More recently, a group of right-leaning users on the popular social news network Digg were accused of censoring from the site stories with a perceived liberal bias and promoting stories with a conservative slant through collective action. While the online identities of many of the so-called "Digg Patriots" were revealed, their motivations and affiliations with existing political organizations remain subject to speculation. "In a time when mainstream news organizations have already ceded a substantial chunk of their opinion-shaping influence to Web-based partisans on the left and right, does each side now feel entitled to its own facts as well?" asked Michael Hirschorn with regard to the Digg Patriots. "And thanks to the emergence of social media as the increasingly dominant mode of information dissemination, are we nearing a time when truth itself will become just another commodity to be bought and sold on the social-media markets?"
More troubling is the possibility that the story of the American Future Fund could become a common anecdote during election years. While electoral watchdogs focused on the flow of corporate resources into campaigns around the country during this past cycle, social media may prove the next hot topic in years to come. If the infiltration and manipulation of influential search engines and social networks is so simple, could social media eventually pose enough of a problem that we need laws and regulations to govern its use in campaigns?
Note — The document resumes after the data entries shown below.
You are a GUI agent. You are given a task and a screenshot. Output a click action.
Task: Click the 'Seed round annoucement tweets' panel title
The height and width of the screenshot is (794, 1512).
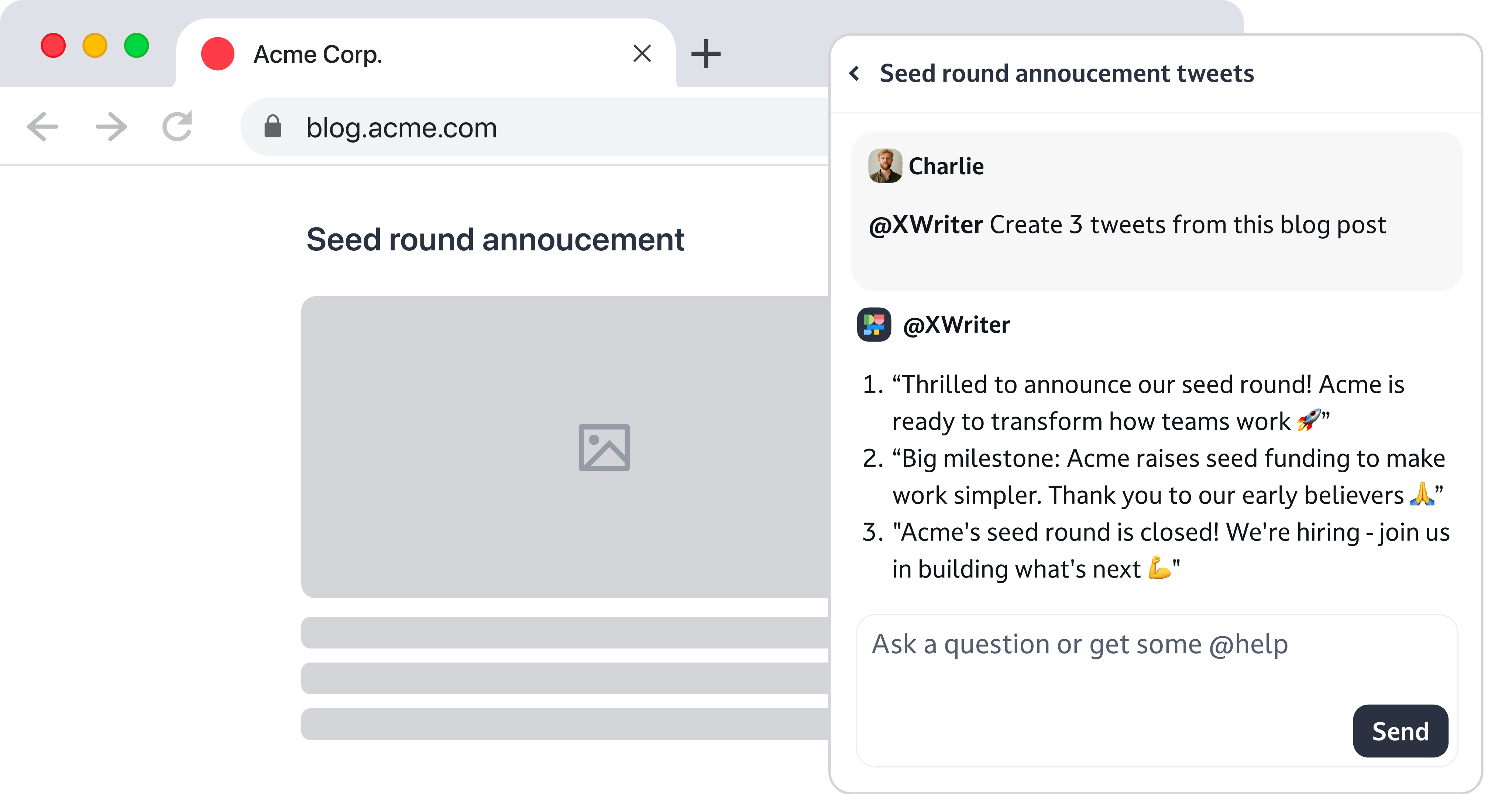1066,74
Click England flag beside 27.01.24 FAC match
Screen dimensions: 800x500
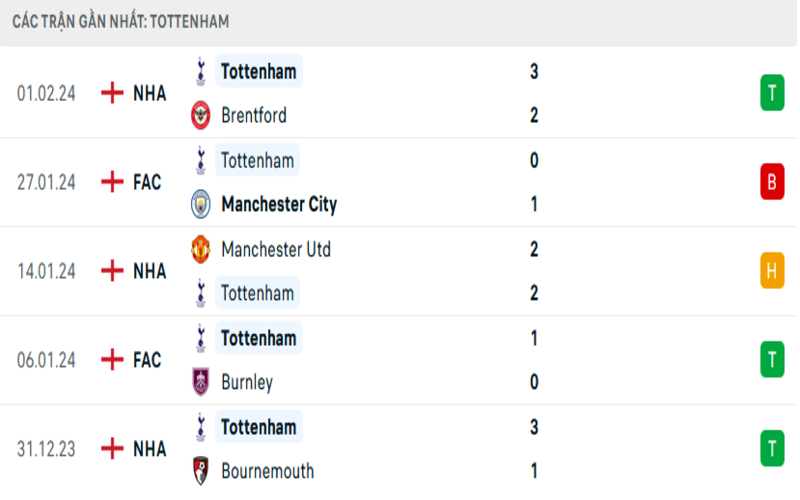pyautogui.click(x=112, y=182)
Filippo Menczer, Associate Professor of Informatics and Computer Science at the Indiana University, Bloomington, serves as the principal investigator for Truthy, a research project devoted to tracking the spread of memes online. Named after Stephen Colbert's from-the-gut "truthiness," the Truthy team uses an algorithm based on election-specific keywords and mood indicators -- a type of sentiment analysis very similar to the one used at the University of Indiana to predict changes in the stock market -- to follow political misinformation campaigns on Twitter. The Truthy team, inspired by the Massachusetts election, decided to track digital astroturf campaigns during election years.
"We have a 90 percent success rate at tracking this sort of abnormal behavior on social networks, and it happens frequently" says Menczer. "People are being manipulated without realizing it because a meme can be given instant global popularity by a high search engine ranking, in turn perpetuating a falsehood."
"If you think about how much putting an ad on TV costs, you could pay an army of people to post fake information and promote it through social networks," says Menczer, who, based on his research, anticipates future manipulation of the Twittersphere for political gains. "It's a form of information pollution. Spamming on social networks has very low cost and has the potential to influence a large amount of people. From the point of view of someone running for office, it would be crazy NOT to use this system."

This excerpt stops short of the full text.